>> Start Given text

After finishing the Soyuz, I decided to tackle one of Ton's less complicated models, the Little Joe II. The only really tricky part of this build was the escape tower. I ended up using 1/16" basswood squares glued inside the corners of the tower to give it some strength. Altogether, I'm quite pleased with the way this bird turned out. It might be a while before I can fly her, though. I've got some serious drifts between me and my launching spot.

View attachment 40537 View attachment 40538 View attachment 40539

Blades,

Gotta link?

Daniel
 
After finishing the Soyuz, I decided to tackle one of Ton's less complicated models, the Little Joe II. The only really tricky part of this build was the escape tower. I ended up using 1/16" basswood squares glued inside the corners of the tower to give it some strength. Altogether, I'm quite pleased with the way this bird turned out. It might be a while before I can fly her, though. I've got some serious drifts between me and my launching spot.

View attachment 40537 View attachment 40538 View attachment 40539

May I copy this the the LJII Gallery?
 
Built and flown this paper model many times. Flies well on a Estes C6-3. A C6-5 ejection is after it arcs over. Yes, I recommend to add some doweling to the truss work on the inside. I actually have mine seperate at the body midpoint, silver and white. Used a BT 50 tube to allow for larger parachute with a 18mm engine mount. Very stable.

>> End Given text
>> Start Data lines

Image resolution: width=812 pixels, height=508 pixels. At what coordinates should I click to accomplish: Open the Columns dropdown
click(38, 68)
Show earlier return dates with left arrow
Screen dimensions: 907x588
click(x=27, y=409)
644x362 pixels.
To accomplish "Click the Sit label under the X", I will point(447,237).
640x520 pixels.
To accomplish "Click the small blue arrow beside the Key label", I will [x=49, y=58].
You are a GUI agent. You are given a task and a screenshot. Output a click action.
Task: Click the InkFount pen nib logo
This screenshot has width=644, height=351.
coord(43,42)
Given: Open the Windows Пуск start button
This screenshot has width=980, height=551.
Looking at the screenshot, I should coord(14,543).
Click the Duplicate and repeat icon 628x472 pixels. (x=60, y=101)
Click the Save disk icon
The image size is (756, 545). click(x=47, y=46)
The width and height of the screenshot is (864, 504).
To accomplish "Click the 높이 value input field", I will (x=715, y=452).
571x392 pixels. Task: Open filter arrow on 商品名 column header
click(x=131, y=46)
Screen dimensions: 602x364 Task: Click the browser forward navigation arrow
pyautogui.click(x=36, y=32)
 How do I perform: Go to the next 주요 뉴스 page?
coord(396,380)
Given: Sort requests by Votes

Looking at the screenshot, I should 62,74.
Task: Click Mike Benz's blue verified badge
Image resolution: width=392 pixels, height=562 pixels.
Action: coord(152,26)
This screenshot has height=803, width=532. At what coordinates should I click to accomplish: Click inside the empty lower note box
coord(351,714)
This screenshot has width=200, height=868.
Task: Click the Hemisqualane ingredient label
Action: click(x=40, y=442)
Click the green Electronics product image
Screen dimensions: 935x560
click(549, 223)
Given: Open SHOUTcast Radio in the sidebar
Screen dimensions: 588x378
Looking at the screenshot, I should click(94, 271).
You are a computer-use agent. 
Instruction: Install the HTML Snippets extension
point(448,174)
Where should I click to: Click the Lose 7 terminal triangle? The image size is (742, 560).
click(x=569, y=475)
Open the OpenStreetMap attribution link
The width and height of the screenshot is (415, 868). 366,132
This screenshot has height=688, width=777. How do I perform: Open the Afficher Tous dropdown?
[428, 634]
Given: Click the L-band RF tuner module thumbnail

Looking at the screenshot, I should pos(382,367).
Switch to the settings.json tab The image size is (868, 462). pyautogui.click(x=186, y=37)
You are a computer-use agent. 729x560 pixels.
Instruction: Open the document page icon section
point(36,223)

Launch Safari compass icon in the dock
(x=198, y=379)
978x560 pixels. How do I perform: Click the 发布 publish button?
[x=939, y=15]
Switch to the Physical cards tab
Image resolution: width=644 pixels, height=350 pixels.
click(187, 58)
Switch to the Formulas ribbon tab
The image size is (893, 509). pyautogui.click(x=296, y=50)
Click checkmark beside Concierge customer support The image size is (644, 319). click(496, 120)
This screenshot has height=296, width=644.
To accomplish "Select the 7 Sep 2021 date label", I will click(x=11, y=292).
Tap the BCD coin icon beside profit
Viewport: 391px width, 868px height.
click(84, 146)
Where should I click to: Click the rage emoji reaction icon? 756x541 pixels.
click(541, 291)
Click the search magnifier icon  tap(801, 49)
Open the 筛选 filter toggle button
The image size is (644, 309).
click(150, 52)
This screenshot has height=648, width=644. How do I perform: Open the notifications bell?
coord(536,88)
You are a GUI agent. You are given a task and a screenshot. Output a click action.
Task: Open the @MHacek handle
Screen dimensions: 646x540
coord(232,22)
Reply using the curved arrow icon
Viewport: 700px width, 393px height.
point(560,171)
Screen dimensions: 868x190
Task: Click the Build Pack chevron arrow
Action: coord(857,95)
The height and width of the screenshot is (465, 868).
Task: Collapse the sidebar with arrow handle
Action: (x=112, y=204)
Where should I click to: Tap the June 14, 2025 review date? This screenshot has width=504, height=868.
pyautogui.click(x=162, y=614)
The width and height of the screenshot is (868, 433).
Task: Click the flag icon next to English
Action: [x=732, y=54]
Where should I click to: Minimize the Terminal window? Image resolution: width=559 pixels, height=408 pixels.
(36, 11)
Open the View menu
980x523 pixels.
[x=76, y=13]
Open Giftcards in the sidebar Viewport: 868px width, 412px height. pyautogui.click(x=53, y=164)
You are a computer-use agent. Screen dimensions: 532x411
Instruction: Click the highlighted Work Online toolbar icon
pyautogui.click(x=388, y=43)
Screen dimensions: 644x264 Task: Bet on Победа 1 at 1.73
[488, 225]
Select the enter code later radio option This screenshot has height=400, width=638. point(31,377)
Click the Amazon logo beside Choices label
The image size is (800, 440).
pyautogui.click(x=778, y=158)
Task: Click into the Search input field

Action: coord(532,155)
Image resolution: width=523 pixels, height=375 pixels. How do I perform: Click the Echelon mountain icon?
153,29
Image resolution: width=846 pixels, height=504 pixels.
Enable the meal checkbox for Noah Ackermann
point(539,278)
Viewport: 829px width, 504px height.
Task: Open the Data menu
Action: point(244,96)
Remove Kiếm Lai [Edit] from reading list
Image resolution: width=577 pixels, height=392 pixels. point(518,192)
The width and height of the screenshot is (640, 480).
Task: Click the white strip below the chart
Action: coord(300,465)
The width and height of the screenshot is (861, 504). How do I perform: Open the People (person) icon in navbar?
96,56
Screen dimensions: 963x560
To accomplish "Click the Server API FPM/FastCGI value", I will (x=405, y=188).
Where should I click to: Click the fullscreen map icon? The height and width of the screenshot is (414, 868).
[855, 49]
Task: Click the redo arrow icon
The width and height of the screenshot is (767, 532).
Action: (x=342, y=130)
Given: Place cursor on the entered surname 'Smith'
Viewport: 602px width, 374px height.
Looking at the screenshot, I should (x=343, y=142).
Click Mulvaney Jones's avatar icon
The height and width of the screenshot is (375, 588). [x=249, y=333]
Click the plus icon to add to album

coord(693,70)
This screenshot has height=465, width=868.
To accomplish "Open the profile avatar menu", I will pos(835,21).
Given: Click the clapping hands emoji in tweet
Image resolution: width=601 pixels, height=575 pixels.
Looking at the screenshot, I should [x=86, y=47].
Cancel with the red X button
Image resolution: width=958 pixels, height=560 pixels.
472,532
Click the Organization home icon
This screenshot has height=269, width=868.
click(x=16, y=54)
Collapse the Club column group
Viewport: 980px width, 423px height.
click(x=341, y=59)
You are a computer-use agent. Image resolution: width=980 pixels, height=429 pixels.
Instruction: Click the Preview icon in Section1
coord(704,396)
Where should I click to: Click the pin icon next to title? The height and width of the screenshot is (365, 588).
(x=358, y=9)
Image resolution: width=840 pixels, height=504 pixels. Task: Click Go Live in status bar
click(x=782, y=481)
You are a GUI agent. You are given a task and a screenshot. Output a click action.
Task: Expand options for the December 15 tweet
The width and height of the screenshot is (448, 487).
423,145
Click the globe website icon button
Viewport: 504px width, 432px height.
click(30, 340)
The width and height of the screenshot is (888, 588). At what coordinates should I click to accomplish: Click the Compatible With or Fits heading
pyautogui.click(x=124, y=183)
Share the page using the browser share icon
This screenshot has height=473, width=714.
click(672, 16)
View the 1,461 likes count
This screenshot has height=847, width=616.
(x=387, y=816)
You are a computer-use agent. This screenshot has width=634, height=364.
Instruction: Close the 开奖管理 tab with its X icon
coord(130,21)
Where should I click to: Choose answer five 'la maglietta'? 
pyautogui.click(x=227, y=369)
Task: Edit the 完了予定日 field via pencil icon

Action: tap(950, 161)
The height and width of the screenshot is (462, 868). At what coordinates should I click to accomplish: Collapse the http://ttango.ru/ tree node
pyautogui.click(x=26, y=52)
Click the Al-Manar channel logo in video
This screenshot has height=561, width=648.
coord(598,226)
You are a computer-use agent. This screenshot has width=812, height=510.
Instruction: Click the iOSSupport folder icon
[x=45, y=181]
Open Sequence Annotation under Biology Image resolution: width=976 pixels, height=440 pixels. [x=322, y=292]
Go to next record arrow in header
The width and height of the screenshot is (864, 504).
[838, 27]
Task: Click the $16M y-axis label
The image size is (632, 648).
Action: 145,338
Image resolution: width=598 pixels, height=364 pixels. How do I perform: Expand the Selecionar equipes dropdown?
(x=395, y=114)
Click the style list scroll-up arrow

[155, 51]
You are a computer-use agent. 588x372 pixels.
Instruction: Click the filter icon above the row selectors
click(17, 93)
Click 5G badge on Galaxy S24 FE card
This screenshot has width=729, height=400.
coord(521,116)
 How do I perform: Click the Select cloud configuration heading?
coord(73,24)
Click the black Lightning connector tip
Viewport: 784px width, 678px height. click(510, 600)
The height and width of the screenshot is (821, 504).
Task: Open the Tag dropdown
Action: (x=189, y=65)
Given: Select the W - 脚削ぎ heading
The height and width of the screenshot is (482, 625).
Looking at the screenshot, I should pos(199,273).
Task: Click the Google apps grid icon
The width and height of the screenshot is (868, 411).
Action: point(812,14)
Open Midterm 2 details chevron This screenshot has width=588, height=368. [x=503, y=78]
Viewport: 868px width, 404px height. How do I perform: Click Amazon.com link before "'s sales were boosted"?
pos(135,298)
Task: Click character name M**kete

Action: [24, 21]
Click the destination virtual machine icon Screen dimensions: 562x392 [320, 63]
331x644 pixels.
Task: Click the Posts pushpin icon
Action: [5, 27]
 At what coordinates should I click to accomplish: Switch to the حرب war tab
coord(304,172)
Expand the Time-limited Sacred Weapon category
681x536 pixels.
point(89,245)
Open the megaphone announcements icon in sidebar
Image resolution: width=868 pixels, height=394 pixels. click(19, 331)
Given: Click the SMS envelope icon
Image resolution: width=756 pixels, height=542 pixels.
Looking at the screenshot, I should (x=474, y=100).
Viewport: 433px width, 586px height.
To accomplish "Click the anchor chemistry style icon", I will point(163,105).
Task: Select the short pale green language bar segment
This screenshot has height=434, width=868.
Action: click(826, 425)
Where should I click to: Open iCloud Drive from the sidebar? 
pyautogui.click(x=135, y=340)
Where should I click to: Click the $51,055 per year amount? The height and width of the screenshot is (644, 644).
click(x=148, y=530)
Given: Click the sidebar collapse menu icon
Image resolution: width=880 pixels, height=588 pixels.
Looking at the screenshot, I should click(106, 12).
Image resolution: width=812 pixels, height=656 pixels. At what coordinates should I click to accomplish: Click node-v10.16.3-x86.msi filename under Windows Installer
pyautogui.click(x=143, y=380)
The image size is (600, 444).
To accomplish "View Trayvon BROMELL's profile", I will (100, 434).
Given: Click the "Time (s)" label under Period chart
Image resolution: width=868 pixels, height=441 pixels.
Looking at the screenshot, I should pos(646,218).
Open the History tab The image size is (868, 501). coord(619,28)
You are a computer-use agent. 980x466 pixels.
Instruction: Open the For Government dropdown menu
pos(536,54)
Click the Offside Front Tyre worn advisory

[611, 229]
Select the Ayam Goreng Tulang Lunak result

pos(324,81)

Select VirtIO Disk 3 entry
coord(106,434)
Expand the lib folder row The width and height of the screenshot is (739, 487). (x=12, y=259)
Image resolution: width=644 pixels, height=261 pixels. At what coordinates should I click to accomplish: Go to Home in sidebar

>> End Data lines

Can you echo the entire forum thread about the Little Joe II model back, word for word? None of these lines have anything to do with the forum thread.

_Task solution_:
After finishing the Soyuz, I decided to tackle one of Ton's less complicated models, the Little Joe II. The only really tricky part of this build was the escape tower. I ended up using 1/16" basswood squares glued inside the corners of the tower to give it some strength. Altogether, I'm quite pleased with the way this bird turned out. It might be a while before I can fly her, though. I've got some serious drifts between me and my launching spot.

View attachment 40537 View attachment 40538 View attachment 40539

Blades,

Gotta link?

Daniel
 
After finishing the Soyuz, I decided to tackle one of Ton's less complicated models, the Little Joe II. The only really tricky part of this build was the escape tower. I ended up using 1/16" basswood squares glued inside the corners of the tower to give it some strength. Altogether, I'm quite pleased with the way this bird turned out. It might be a while before I can fly her, though. I've got some serious drifts between me and my launching spot.

View attachment 40537 View attachment 40538 View attachment 40539

May I copy this the the LJII Gallery?
 
Built and flown this paper model many times. Flies well on a Estes C6-3. A C6-5 ejection is after it arcs over. Yes, I recommend to add some doweling to the truss work on the inside. I actually have mine seperate at the body midpoint, silver and white. Used a BT 50 tube to allow for larger parachute with a 18mm engine mount. Very stable.